[Список заданий]
1 > Объясните, пожалуйста, в одном–трех предложениях, почему, согласно отрывку об авангарде, Агамбен не задается вопросом о том, как переступить границу между нашей эпохой и грядущей.
2 > Продолжите отрывок об авангарде, начав сразу после его последнего предложения.

━━━ Фрагмент текста ━━━

Когда Агамбен описывает аннулирование всех наших занятий и опустошение всех наших культурных знаков мессианским событием, он не задается вопросом о том, как мы можем переступить границу, которая отделяет наше время, нашу эпоху от грядущей. Агамбен не задает этого вопроса, потому что его не задает апостол Павел. Павел верил в то, что индивидуальная душа, будучи нематериальной, способна пересечь эту границу и не погибнет даже после конца материального мира. Художественный авангард, однако, хотел сохранить не душу, а искусство. Он пытался сделать это посредством редукции — редукции культурных знаков к абсолютному минимуму, благодаря чему их можно будет протащить через революции, переломы, сдвиги и перманентные смены культурных мод и трендов. Авангардный художник — это секуляризованный апостол, апостол в эпоху материализма.

Когда Кандинский в своей книге «О духовном в искусстве» (1911) говорит о редукции живописного мимесиса как такового, — редукции, которая обнажает то, что все живописные произведения являются комбинациями цветов и форм, — он стремится гарантировать выживание своего понимания живописи, невзирая на всевозможные культурные трансформации и включая даже самые революционные. Мир, который представлен в живописи, может исчезнуть, а комбинация цветов и форм нет. В этом отношении Кандинский полагает, что все образы, которые созданы в прошлом или будут созданы в будущем, могут рассматриваться так же, как его собственная живопись, — потому что какими бы эти образы ни были раньше, какими бы они ни были сейчас и (или) какими бы они ни могли быть, они неизбежно остаются комбинациями определенных цветов и форм. Это убеждение относится не только к живописи, но и ко всем медиа — фотографии, кинематографу и пр. Кандинский не хотел создавать свой собственный индивидуальный стиль, но использовать свою живопись для воспитания зрительского глаза, позволяя ему увидеть невариативные компоненты всех возможных художественных вариаций и повторяющиеся паттерны, лежащие в основе образов, подверженных историческим переменам. В этом смысле Кандинский интерпретирует свою живопись как вневременную.

━━━ Блок данных ━━━

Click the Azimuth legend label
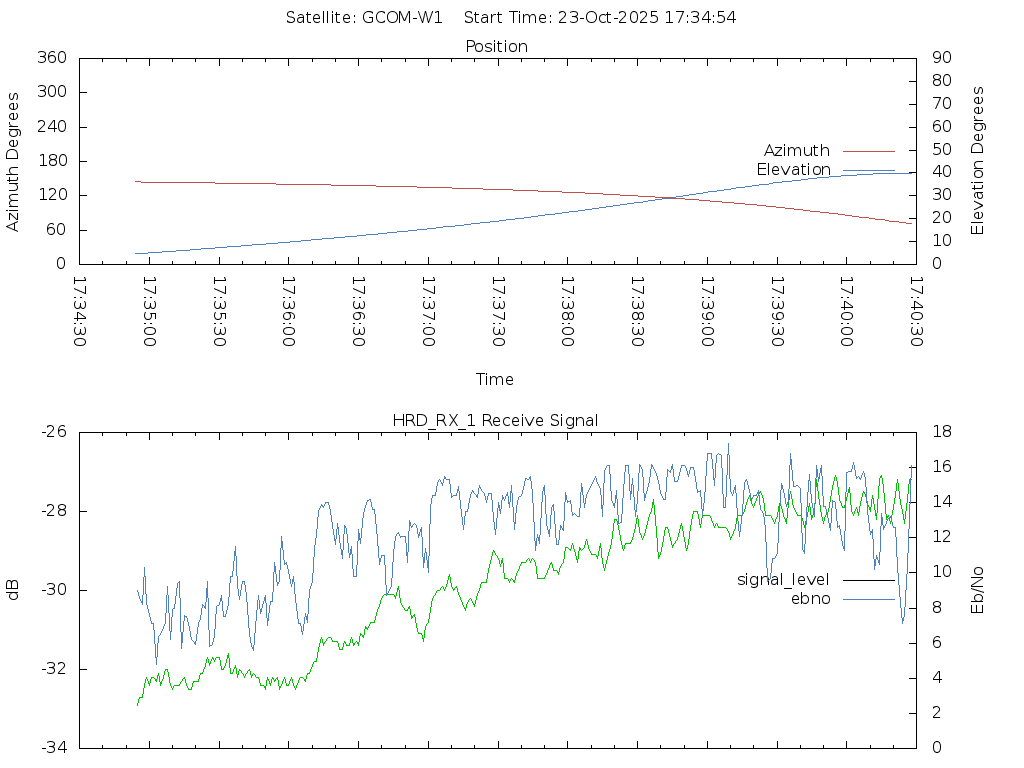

━━━

[Ответы]
1 > Агамбен не задает этого вопроса потому, что его не задает апостол Павел. Павел верил, что индивидуальная душа, будучи нематериальной, способна пересечь эту границу и не погибнет даже после конца материального мира.

2 >
Позднее Малевич осуществляет еще более радикальную редукцию образа — редукцию к «Черному квадрату», к чистому соотношению образа и рамки, созерцаемого объекта и области созерцания, единицы и нуля. Мы не можем избежать черного квадрата ни при каких обстоятельствах: какой бы образ мы ни видели, мы в то же самое время видим черный квадрат. Для Малевича любое разрушение искусства — будь то искусство прошлого, настоящего или будущего — приемлемо, поскольку этот акт разрушения неизбежно становится актом созидания образа разрушения: черный квадрат становился эпицентром культуры, образом пепла, который, как пишет Малевич, порождает больше идей, нежели произведение искусства, сожженнoe ради производства этого пепла. Разрушение не может быть направлено на разрушение своего собственного образа: образ разрушения переживет любое разрушение.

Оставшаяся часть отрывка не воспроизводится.